Thanks you all for all the suggestions and questions. I do enough oils for 6 loaves in a stainless steel canner. Never been a problem when I was cutting loaves one bar at a time. Now I am cutting an entire loaf of 14 bars @ 5.6 oz each.
So, as I was trying to determine the lye for each batch (cause I do the lye separately for each batch. haven't mastered storing it) I looked at the TOTAL SOAP WEIGHT on soapcalc (81 oz) and used that for OILS rather than actual amount needed of OIL (55 oz) PER LOAF.
As I was pouring I noticed my loaves were much larger than usual but truly I've been in such a pandemic confusion state it didn't dawn on me to figure out what was going on. So I just poured three massive loaves that are way too super fatted to be proper.
I hope that makes sense....
So now I need to individually and one at a time cut up my super fatted loaves into chunks into a stainless steel pot and then add the 8 ounces additional water with the 3 oz additional lye (that was left out when i made the mistake)?
I'm assuming I pour the lye water into the pot with the soap chunks.
Or is this just not going to be good to sell and I'll use it as potpourri. Sounds like a lot of work and it may end up a disaster and super ugly.....
It's really only the 2 oz per loaf of essential oil wasted that is bothering me. But, lesson learned.
You all are invaluable help and thanks for helping me...
Susan
 
So to rebatch should I triple the difference in lye and water and add to soap I poured this morning. Using a stainless steel pot to do so? Do I warm it up?

No tripling. EACH batch will need an additional 7.6 oz water and 3.8 oz of lye; you'll want to make a regular lye 'solution' and then add.

I have never rebatched, but I understand the process. First, you will need a stainless steel pot that is large enough to hold 106 oz of grated soap plus 10.4 oz lye solution. Yes, you will need to grate up your soap or at least chop it up into small pieces because you will be melting the soap on a low heat.

There are a lot of videos on YouTube that show how to rebatch, would recommend watching them so you know what to look for.
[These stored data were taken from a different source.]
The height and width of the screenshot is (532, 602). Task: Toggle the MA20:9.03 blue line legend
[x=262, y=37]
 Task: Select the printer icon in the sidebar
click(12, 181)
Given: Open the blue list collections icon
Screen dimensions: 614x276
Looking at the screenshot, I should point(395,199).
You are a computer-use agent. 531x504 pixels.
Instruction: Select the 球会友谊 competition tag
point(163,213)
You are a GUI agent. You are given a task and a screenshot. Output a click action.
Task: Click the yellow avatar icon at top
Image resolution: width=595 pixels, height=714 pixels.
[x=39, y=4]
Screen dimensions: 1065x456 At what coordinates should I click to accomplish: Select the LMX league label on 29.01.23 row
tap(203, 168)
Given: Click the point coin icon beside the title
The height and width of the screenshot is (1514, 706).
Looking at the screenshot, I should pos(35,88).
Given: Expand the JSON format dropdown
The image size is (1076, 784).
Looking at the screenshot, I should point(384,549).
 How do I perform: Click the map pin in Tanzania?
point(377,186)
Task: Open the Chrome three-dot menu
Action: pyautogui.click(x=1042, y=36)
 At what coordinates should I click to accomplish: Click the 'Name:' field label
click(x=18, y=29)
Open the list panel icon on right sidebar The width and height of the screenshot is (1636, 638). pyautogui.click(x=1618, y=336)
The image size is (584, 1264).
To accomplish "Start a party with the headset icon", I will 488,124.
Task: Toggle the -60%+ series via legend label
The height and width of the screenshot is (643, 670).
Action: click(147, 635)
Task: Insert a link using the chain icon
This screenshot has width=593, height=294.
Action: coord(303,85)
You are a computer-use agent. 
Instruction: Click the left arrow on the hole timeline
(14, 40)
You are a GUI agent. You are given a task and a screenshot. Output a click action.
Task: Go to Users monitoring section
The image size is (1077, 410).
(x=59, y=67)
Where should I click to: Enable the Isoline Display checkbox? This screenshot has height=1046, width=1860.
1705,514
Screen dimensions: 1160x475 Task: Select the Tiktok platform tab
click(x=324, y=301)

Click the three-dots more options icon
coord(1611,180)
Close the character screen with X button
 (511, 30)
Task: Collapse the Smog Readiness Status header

Also, it you don't have a large enough stock pot, you may have to divide your soap in half...53 oz of grated soap with a 5.2 oz ly solution.
 
Thanks Gecko and thanks everyone for the welcome. I may just chalk this one up to lesson learned. The idea of lye water over a burner kinda freaks me out.......
Susan
 
So, as I was trying to determine the lye for each batch (cause I do the lye separately for each batch. haven't mastered storing it) I looked at the TOTAL SOAP WEIGHT on soapcalc (81 oz) and used that for OILS rather than actual amount needed of OIL (55 oz) PER LOAF.

STOP. If I'm reading this right, then just toss the soap now 'cuz you're going to screw it up more.

Your 'total soap weight' is the weight of your oils AND your water AND your lye. If you use 'total soap weight' instead of 'total oils', you're going to end up with a lye heavy soap. Just put your original recipe into SoapCalc and then note the differences between what you SHOULD have used and what you DID use.
 
Yes, thanks. I understand that. I ran it through soap calc with 81 oz of oil to determine proper amount of lye/water. You all are wonderful.